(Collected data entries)
--- START ---

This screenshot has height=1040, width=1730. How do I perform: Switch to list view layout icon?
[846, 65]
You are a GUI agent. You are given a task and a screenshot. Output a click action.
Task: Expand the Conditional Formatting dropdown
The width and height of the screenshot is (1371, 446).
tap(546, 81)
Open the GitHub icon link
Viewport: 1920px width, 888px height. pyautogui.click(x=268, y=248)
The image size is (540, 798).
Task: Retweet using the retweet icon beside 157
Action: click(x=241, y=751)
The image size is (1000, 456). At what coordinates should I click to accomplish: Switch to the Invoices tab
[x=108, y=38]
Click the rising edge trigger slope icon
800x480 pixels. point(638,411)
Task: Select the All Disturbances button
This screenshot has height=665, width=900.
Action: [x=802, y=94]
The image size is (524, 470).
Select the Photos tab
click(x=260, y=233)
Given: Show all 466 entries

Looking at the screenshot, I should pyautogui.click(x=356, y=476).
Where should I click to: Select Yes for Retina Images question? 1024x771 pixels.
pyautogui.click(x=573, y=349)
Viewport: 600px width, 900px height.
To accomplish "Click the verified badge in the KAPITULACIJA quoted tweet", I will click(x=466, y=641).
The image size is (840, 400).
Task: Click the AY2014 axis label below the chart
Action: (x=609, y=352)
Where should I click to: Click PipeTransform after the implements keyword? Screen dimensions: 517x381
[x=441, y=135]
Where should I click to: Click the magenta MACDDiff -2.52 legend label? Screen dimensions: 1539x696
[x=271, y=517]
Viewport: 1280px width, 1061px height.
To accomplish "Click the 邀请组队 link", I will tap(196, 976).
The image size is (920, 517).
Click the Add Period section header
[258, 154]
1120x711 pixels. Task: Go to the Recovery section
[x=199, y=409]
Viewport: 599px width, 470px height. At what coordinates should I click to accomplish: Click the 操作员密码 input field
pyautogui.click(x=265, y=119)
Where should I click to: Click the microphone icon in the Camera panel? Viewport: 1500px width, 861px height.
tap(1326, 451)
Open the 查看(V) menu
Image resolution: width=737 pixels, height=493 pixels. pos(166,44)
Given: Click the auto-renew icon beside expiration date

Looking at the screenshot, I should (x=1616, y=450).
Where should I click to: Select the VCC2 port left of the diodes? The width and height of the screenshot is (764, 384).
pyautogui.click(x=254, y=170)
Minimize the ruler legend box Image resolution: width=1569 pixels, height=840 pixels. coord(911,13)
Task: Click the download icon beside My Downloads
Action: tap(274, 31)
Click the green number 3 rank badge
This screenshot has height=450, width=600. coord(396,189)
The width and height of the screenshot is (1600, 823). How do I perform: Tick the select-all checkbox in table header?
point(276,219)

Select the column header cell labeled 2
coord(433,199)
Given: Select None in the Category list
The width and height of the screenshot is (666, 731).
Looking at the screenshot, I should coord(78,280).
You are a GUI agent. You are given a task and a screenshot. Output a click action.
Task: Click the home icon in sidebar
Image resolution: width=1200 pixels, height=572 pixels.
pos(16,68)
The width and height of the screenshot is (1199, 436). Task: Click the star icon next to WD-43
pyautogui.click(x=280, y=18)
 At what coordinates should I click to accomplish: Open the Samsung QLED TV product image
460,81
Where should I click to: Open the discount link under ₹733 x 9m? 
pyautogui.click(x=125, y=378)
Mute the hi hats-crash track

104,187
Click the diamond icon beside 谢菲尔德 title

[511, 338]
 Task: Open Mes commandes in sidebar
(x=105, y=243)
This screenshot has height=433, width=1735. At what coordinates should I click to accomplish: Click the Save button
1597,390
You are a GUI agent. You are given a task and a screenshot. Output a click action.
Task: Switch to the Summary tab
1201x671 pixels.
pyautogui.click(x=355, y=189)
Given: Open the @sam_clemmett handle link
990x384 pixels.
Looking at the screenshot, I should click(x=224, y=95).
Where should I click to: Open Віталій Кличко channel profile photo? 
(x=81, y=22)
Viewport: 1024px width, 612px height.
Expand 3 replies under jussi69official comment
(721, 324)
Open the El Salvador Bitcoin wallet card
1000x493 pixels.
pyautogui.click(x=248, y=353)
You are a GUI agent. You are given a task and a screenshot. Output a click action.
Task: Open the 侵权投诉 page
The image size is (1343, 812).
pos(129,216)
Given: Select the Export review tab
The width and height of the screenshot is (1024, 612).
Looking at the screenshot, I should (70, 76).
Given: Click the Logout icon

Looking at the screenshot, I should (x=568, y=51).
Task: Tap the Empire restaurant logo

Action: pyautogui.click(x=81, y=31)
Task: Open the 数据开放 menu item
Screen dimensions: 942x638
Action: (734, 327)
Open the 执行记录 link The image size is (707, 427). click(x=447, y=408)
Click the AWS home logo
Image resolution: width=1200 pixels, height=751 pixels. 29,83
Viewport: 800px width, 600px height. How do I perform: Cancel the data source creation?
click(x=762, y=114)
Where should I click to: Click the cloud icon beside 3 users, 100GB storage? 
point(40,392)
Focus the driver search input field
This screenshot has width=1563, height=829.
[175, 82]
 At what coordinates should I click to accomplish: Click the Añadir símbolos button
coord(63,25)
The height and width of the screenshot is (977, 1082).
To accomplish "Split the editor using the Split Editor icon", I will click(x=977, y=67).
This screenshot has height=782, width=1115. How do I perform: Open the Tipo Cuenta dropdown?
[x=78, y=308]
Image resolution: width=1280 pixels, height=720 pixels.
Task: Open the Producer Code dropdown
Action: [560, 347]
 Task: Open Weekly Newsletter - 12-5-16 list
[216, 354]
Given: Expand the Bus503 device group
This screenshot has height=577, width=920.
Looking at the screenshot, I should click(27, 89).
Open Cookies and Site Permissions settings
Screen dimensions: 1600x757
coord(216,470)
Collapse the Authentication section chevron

--- END ---

◆ **Try it**
Type out the records above again, exactly the same.

◆ **Result for this task**
This screenshot has height=1040, width=1730. How do I perform: Switch to list view layout icon?
[846, 65]
You are a GUI agent. You are given a task and a screenshot. Output a click action.
Task: Expand the Conditional Formatting dropdown
The width and height of the screenshot is (1371, 446).
tap(546, 81)
Open the GitHub icon link
Viewport: 1920px width, 888px height. pyautogui.click(x=268, y=248)
The image size is (540, 798).
Task: Retweet using the retweet icon beside 157
Action: click(x=241, y=751)
The image size is (1000, 456). At what coordinates should I click to accomplish: Switch to the Invoices tab
[x=108, y=38]
Click the rising edge trigger slope icon
800x480 pixels. point(638,411)
Task: Select the All Disturbances button
This screenshot has height=665, width=900.
Action: [x=802, y=94]
The image size is (524, 470).
Select the Photos tab
click(x=260, y=233)
Given: Show all 466 entries

Looking at the screenshot, I should pyautogui.click(x=356, y=476).
Where should I click to: Select Yes for Retina Images question? 1024x771 pixels.
pyautogui.click(x=573, y=349)
Viewport: 600px width, 900px height.
To accomplish "Click the verified badge in the KAPITULACIJA quoted tweet", I will click(x=466, y=641).
The image size is (840, 400).
Task: Click the AY2014 axis label below the chart
Action: (x=609, y=352)
Where should I click to: Click PipeTransform after the implements keyword? Screen dimensions: 517x381
[x=441, y=135]
Where should I click to: Click the magenta MACDDiff -2.52 legend label? Screen dimensions: 1539x696
[x=271, y=517]
Viewport: 1280px width, 1061px height.
To accomplish "Click the 邀请组队 link", I will tap(196, 976).
The image size is (920, 517).
Click the Add Period section header
[258, 154]
1120x711 pixels. Task: Go to the Recovery section
[x=199, y=409]
Viewport: 599px width, 470px height. At what coordinates should I click to accomplish: Click the 操作员密码 input field
pyautogui.click(x=265, y=119)
Where should I click to: Click the microphone icon in the Camera panel? Viewport: 1500px width, 861px height.
tap(1326, 451)
Open the 查看(V) menu
Image resolution: width=737 pixels, height=493 pixels. pos(166,44)
Given: Click the auto-renew icon beside expiration date

Looking at the screenshot, I should (x=1616, y=450).
Where should I click to: Select the VCC2 port left of the diodes? The width and height of the screenshot is (764, 384).
pyautogui.click(x=254, y=170)
Minimize the ruler legend box Image resolution: width=1569 pixels, height=840 pixels. coord(911,13)
Task: Click the download icon beside My Downloads
Action: tap(274, 31)
Click the green number 3 rank badge
This screenshot has height=450, width=600. coord(396,189)
The width and height of the screenshot is (1600, 823). How do I perform: Tick the select-all checkbox in table header?
point(276,219)

Select the column header cell labeled 2
coord(433,199)
Given: Select None in the Category list
The width and height of the screenshot is (666, 731).
Looking at the screenshot, I should coord(78,280).
You are a GUI agent. You are given a task and a screenshot. Output a click action.
Task: Click the home icon in sidebar
Image resolution: width=1200 pixels, height=572 pixels.
pos(16,68)
The width and height of the screenshot is (1199, 436). Task: Click the star icon next to WD-43
pyautogui.click(x=280, y=18)
 At what coordinates should I click to accomplish: Open the Samsung QLED TV product image
460,81
Where should I click to: Open the discount link under ₹733 x 9m? 
pyautogui.click(x=125, y=378)
Mute the hi hats-crash track

104,187
Click the diamond icon beside 谢菲尔德 title

[511, 338]
 Task: Open Mes commandes in sidebar
(x=105, y=243)
This screenshot has height=433, width=1735. At what coordinates should I click to accomplish: Click the Save button
1597,390
You are a GUI agent. You are given a task and a screenshot. Output a click action.
Task: Switch to the Summary tab
1201x671 pixels.
pyautogui.click(x=355, y=189)
Given: Open the @sam_clemmett handle link
990x384 pixels.
Looking at the screenshot, I should click(x=224, y=95).
Where should I click to: Open Віталій Кличко channel profile photo? 
(x=81, y=22)
Viewport: 1024px width, 612px height.
Expand 3 replies under jussi69official comment
(721, 324)
Open the El Salvador Bitcoin wallet card
1000x493 pixels.
pyautogui.click(x=248, y=353)
You are a GUI agent. You are given a task and a screenshot. Output a click action.
Task: Open the 侵权投诉 page
The image size is (1343, 812).
pos(129,216)
Given: Select the Export review tab
The width and height of the screenshot is (1024, 612).
Looking at the screenshot, I should (70, 76).
Given: Click the Logout icon

Looking at the screenshot, I should (x=568, y=51).
Task: Tap the Empire restaurant logo

Action: pyautogui.click(x=81, y=31)
Task: Open the 数据开放 menu item
Screen dimensions: 942x638
Action: (734, 327)
Open the 执行记录 link The image size is (707, 427). click(x=447, y=408)
Click the AWS home logo
Image resolution: width=1200 pixels, height=751 pixels. 29,83
Viewport: 800px width, 600px height. How do I perform: Cancel the data source creation?
click(x=762, y=114)
Where should I click to: Click the cloud icon beside 3 users, 100GB storage? 
point(40,392)
Focus the driver search input field
This screenshot has width=1563, height=829.
[175, 82]
 At what coordinates should I click to accomplish: Click the Añadir símbolos button
coord(63,25)
The height and width of the screenshot is (977, 1082).
To accomplish "Split the editor using the Split Editor icon", I will click(x=977, y=67).
This screenshot has height=782, width=1115. How do I perform: Open the Tipo Cuenta dropdown?
[x=78, y=308]
Image resolution: width=1280 pixels, height=720 pixels.
Task: Open the Producer Code dropdown
Action: [560, 347]
 Task: Open Weekly Newsletter - 12-5-16 list
[216, 354]
Given: Expand the Bus503 device group
This screenshot has height=577, width=920.
Looking at the screenshot, I should click(27, 89).
Open Cookies and Site Permissions settings
Screen dimensions: 1600x757
coord(216,470)
Collapse the Authentication section chevron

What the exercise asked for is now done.